古びた喫茶店の窓から夕日が店内に差し込んでいた。
初めての客がわざわざカウンターを選んで座り おまけに泣き出す
あいにく 客はカウンターの女だけ
ママ亜季は 珍しい生き物でも見るように固まっていた。
「どうされました? 宜しかったら
訳でもお聞かせくださいませんか」
内心困ったなと思いつつも 優しく声をかけた。女は 夜になるのが怖いと言った。夜が寝ている私の上に覆い被さって 重い石となり苦しめるとも
一睡も出来ず 朝を向かえることもしばしばだとも…。
「それはお辛いでしょう 病院にはいかれましたか」
女は首を振った、どこもかしこも似たようなことしか言わない 私の心の闇なんか誰も分かってくれないとまた泣いた。
そろそろ閉店の時間が迫っているが
女は帰る気配がない 亜季は今日は残業かと諦めて この女と付き合う覚悟を決めた。
女は 結婚当初 夫はお姫様抱っこをして私を寝室まで運んでくれた、毎日愛していると言ってくれた、 下手な料理も美味しいと褒めてくれた。なのに
他に女がいたと 3年後 テーブルの上に 離婚届の紙が一枚 それ以来夫は帰って来なかったと語った。

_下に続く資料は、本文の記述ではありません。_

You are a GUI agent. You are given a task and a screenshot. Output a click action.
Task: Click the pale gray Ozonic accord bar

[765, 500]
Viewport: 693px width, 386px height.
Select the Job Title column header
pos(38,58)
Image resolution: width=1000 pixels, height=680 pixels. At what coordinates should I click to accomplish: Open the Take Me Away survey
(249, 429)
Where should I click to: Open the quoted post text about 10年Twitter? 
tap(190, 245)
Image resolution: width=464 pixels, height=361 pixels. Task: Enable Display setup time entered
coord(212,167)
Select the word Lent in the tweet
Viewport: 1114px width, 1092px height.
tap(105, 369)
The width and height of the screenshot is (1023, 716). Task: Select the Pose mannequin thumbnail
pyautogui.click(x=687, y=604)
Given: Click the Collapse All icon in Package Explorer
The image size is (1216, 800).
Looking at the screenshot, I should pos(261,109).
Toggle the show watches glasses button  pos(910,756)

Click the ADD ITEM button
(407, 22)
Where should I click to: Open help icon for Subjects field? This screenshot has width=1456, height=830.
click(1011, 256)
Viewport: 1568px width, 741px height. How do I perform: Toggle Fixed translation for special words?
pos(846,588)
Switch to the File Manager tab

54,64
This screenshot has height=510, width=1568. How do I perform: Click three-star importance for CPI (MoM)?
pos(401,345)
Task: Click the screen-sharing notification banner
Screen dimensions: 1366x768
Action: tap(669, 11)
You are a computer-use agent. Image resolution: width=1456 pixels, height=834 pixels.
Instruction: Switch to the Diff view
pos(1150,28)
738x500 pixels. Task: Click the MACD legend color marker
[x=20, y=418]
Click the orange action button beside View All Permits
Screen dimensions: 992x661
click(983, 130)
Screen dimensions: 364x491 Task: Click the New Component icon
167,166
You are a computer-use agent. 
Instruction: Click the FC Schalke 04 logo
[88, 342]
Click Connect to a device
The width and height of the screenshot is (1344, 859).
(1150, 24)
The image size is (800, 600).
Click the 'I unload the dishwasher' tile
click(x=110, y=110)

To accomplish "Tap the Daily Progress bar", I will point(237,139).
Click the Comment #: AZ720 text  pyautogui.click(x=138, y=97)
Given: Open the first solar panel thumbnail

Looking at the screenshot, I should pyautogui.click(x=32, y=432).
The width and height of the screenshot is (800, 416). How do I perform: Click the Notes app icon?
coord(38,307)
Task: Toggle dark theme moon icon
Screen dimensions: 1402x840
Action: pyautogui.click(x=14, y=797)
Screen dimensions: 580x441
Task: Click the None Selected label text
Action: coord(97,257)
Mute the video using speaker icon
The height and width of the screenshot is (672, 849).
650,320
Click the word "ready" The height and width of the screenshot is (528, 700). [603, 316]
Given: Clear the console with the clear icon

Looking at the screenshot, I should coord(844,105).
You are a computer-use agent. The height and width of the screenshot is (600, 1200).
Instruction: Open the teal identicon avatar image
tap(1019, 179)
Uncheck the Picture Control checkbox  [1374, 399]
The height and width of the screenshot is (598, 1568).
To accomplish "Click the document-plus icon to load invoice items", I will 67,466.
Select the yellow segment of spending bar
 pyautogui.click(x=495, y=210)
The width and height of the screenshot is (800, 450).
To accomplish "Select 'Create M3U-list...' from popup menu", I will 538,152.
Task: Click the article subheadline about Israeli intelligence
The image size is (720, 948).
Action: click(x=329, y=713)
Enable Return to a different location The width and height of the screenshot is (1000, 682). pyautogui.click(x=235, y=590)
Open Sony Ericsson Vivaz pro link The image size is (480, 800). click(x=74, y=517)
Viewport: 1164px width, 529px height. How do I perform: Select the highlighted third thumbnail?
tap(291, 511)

亜季は 女の背中を抱き 「大丈夫だから もう過去のことは忘れて 新しい道を見つけてください」となだめた。
亜季も 夕焼けは気が重い 泣き女や
ため息男が 喫茶店の扉を開けてやって来る。誰に頼ることも語る事もない漂流者のような人達の 受け皿になっているこの場所 
この古びた煙草のヤニの染みこんだ喫茶店も少しは 人のためになっているのかなとも思う。
人の世の片隅で 泣きながら ため息を付きながらでも 必死に生きている人がいることを 忘れないで欲しい。
泣き女やため息男も 愛おしくてたまらないからだ。